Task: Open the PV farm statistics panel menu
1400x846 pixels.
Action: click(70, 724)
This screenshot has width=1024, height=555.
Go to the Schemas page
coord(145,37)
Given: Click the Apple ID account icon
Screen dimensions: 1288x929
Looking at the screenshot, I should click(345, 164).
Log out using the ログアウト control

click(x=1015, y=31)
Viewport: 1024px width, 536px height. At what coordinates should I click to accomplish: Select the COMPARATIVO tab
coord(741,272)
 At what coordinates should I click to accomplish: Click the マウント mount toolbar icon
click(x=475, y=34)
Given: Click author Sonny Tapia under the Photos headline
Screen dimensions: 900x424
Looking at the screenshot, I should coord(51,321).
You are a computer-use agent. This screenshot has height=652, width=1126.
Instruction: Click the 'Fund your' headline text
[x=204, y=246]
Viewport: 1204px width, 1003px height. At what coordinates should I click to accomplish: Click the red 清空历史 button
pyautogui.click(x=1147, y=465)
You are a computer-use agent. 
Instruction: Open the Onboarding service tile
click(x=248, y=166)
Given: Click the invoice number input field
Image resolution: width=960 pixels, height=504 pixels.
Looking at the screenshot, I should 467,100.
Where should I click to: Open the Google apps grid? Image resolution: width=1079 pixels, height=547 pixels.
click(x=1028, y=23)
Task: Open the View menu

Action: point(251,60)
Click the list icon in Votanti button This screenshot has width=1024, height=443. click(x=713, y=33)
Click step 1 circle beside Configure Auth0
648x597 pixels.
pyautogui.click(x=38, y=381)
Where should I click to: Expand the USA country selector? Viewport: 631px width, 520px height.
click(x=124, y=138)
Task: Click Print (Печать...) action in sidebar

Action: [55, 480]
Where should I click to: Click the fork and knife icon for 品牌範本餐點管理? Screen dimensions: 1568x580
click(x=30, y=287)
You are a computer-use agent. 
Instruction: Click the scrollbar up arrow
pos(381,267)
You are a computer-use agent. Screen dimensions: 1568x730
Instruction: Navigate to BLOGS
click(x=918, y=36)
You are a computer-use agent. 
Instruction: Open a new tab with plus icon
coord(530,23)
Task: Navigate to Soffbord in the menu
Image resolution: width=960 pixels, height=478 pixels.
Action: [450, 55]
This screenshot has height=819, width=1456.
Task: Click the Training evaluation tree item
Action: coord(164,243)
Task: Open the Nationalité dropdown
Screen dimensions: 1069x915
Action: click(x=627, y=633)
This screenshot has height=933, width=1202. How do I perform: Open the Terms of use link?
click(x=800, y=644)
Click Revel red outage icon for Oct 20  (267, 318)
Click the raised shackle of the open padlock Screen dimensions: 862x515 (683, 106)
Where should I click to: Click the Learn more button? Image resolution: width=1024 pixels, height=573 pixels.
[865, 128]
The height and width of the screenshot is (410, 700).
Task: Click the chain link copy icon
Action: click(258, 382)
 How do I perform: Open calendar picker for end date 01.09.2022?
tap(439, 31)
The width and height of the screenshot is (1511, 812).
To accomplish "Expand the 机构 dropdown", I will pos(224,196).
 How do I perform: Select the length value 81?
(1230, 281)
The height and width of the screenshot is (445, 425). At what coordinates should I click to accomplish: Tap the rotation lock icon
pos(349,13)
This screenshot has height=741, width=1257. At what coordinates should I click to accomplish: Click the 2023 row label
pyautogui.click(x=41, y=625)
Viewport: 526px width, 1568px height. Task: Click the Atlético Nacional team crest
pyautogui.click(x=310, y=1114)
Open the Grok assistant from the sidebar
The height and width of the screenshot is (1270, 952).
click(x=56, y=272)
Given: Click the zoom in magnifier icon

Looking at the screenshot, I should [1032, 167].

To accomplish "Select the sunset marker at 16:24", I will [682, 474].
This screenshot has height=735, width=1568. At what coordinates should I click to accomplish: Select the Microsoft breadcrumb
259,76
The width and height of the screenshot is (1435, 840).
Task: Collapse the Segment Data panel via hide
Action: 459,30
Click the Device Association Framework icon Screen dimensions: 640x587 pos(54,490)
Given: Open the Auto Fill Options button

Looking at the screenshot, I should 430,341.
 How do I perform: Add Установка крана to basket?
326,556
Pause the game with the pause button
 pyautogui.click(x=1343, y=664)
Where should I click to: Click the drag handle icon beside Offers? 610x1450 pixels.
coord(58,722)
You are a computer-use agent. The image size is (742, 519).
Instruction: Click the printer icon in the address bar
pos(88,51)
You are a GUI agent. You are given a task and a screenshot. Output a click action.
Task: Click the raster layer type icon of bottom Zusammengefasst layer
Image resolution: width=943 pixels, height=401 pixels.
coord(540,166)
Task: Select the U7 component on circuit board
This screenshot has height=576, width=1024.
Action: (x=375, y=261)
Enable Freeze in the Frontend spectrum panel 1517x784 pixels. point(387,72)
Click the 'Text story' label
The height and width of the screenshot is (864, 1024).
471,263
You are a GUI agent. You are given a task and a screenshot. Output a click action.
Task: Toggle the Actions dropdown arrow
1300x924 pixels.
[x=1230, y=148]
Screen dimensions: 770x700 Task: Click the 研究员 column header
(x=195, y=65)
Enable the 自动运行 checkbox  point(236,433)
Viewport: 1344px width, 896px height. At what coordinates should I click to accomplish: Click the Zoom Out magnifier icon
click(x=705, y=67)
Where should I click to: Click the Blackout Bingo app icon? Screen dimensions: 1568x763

--

• _Exercise description_
Write down how many lines of the data above contain the word "dropdown", with nothing else.

• _Written answer_
3